# AIM
Please return the Kashmir earthquake article below word for word, in full.

>> begin TEXT TO READ

The international community has offered condolences and aid pledges for victims of Saturday's massive earthquake in Kashmir that officials fear killed thousands. In Washington, President Bush said initial U.S. deployments of assistance are underway. Seismologists say the quake is perhaps the region's strongest in 70 years, and is the direct result of the Indian subcontinent's steady push northward.

Saturday's earthquake hit shortly before 9 a.m. local time in the rugged Hindu Kush mountains of northern Pakistan.

Initial estimates rank it as a 7.6 magnitude tremor, which would be the strongest quake to strike the region since 1935.

Pakistani Army spokesman Major General Shaukat Sultan described the devastation. "The damage caused is mostly in the mountainous areas where the landslides have been triggered and the houses were mostly mud or the semi-permanent types of houses," he explained. "So in certain areas the entire villages, they have collapsed and in certain areas almost entire towns have vanished from the scene."

The earthquake also flattened concrete multi-story buildings some 100 kilometers away in the Pakistani capital of Islamabad, and was felt hundreds of kilometers away in Kabul, Afghanistan and New Delhi, India.

The region has a long history of seismic activity because it is located on the Indian plate, a piece of the earth's crust moving north at the rate of some 40 millimeters per year. As the plate collides into and slips under the massive Eurasian plate to the north, it lifts the world's highest mountain ranges, the Himalayas, even higher. But major fault lines exist at the plate's edge, where sudden jolts have wreaked massive devastation.

>> end TEXT TO READ
>> begin DATA ENTRIES

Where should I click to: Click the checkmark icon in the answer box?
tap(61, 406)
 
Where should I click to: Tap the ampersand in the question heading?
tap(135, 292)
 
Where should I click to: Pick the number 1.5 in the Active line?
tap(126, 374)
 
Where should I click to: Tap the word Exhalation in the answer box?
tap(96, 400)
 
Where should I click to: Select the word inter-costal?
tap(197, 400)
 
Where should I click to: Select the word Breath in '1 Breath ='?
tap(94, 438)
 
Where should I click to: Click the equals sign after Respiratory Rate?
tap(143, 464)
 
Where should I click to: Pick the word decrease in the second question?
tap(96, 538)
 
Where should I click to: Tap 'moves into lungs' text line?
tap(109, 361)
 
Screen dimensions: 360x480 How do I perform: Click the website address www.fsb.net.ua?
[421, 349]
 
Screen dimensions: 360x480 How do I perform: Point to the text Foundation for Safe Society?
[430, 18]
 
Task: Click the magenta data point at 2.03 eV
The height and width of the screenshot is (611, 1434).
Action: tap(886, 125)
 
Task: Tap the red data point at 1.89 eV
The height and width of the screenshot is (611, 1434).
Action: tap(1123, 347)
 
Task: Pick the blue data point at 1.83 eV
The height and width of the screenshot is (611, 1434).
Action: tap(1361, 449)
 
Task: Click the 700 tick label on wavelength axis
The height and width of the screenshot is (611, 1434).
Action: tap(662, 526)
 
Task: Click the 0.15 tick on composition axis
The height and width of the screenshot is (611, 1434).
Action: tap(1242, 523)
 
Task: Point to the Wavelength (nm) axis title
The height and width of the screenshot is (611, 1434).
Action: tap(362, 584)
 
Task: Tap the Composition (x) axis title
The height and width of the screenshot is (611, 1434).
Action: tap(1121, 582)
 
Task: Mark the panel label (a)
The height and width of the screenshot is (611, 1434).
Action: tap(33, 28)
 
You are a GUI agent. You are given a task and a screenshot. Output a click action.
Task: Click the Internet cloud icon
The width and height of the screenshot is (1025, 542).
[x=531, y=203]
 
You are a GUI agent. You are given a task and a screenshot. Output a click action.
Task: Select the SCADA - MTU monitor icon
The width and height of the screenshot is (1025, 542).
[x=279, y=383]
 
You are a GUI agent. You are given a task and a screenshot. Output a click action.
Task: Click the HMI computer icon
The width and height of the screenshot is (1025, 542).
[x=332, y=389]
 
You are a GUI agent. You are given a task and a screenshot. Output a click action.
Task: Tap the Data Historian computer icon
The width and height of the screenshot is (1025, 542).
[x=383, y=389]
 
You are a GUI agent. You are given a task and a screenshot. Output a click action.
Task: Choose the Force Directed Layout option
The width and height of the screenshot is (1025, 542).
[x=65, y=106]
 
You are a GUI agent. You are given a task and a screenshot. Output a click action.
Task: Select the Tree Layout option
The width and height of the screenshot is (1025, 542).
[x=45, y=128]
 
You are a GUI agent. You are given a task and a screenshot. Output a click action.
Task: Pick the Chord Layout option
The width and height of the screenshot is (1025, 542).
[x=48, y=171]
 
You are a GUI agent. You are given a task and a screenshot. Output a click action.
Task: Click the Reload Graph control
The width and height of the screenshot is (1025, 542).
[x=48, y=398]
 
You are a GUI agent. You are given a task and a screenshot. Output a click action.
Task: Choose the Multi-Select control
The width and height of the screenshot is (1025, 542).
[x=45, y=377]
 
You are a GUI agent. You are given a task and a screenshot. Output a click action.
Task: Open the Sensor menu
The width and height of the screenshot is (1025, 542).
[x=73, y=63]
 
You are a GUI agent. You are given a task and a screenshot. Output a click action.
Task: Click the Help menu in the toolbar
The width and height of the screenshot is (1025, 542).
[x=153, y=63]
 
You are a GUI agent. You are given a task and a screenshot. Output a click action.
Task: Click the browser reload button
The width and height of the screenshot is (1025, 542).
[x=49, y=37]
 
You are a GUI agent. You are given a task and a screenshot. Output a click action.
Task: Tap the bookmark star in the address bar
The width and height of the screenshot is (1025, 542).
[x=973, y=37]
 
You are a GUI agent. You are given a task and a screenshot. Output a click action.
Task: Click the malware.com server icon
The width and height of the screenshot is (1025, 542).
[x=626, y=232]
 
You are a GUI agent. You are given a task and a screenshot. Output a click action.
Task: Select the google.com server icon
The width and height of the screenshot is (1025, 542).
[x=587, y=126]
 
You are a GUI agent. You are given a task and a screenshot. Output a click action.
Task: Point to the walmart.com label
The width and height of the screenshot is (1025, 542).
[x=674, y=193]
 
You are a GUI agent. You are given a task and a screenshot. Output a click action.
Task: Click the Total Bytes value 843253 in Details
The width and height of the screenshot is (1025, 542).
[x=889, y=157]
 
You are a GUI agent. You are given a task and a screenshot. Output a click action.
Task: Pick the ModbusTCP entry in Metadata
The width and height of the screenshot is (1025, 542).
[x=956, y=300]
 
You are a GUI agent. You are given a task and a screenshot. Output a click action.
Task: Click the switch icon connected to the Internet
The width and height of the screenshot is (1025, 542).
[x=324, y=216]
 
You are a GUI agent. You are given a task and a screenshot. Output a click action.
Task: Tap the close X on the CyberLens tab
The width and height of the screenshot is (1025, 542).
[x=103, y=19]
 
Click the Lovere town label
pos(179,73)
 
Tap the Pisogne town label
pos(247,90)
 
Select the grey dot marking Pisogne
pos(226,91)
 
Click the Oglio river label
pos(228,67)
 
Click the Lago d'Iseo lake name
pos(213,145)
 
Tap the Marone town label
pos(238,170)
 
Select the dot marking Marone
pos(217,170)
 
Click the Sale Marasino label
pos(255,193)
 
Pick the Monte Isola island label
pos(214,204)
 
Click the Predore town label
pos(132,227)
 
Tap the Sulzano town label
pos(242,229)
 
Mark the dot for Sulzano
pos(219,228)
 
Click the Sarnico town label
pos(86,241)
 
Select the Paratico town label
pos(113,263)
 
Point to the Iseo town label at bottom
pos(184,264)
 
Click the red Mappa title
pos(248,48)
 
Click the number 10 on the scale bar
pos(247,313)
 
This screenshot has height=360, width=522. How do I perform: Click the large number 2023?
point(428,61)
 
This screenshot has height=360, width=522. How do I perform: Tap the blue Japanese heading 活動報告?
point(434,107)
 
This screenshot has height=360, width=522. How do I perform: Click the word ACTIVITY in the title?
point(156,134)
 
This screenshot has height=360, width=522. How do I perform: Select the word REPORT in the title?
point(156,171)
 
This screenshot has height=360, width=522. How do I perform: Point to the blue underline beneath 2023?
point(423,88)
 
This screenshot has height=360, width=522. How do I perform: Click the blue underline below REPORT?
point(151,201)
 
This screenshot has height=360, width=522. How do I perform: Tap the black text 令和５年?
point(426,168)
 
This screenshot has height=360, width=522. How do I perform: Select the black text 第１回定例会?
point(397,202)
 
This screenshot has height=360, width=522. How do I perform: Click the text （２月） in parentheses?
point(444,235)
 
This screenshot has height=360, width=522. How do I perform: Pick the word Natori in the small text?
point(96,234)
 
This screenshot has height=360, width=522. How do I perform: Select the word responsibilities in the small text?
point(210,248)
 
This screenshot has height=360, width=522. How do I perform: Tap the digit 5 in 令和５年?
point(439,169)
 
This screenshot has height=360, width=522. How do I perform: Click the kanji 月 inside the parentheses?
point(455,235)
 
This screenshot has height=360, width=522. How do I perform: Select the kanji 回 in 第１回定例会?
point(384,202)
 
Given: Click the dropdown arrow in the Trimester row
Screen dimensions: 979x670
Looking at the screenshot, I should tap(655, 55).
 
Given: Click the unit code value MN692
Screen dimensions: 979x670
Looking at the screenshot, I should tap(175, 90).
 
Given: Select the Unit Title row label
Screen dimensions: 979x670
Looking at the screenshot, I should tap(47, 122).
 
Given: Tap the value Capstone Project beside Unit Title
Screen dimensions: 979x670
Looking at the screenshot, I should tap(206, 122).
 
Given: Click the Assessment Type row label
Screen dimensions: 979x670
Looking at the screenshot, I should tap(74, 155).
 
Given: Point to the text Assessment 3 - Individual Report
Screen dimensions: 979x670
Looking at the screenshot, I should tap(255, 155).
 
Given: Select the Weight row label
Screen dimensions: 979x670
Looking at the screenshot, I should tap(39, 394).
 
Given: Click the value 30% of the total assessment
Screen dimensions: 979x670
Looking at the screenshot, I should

>> end DATA ENTRIES

# THE COMPLETED TASK
The international community has offered condolences and aid pledges for victims of Saturday's massive earthquake in Kashmir that officials fear killed thousands. In Washington, President Bush said initial U.S. deployments of assistance are underway. Seismologists say the quake is perhaps the region's strongest in 70 years, and is the direct result of the Indian subcontinent's steady push northward.

Saturday's earthquake hit shortly before 9 a.m. local time in the rugged Hindu Kush mountains of northern Pakistan.

Initial estimates rank it as a 7.6 magnitude tremor, which would be the strongest quake to strike the region since 1935.

Pakistani Army spokesman Major General Shaukat Sultan described the devastation. "The damage caused is mostly in the mountainous areas where the landslides have been triggered and the houses were mostly mud or the semi-permanent types of houses," he explained. "So in certain areas the entire villages, they have collapsed and in certain areas almost entire towns have vanished from the scene."

The earthquake also flattened concrete multi-story buildings some 100 kilometers away in the Pakistani capital of Islamabad, and was felt hundreds of kilometers away in Kabul, Afghanistan and New Delhi, India.

The region has a long history of seismic activity because it is located on the Indian plate, a piece of the earth's crust moving north at the rate of some 40 millimeters per year. As the plate collides into and slips under the massive Eurasian plate to the north, it lifts the world's highest mountain ranges, the Himalayas, even higher. But major fault lines exist at the plate's edge, where sudden jolts have wreaked massive devastation.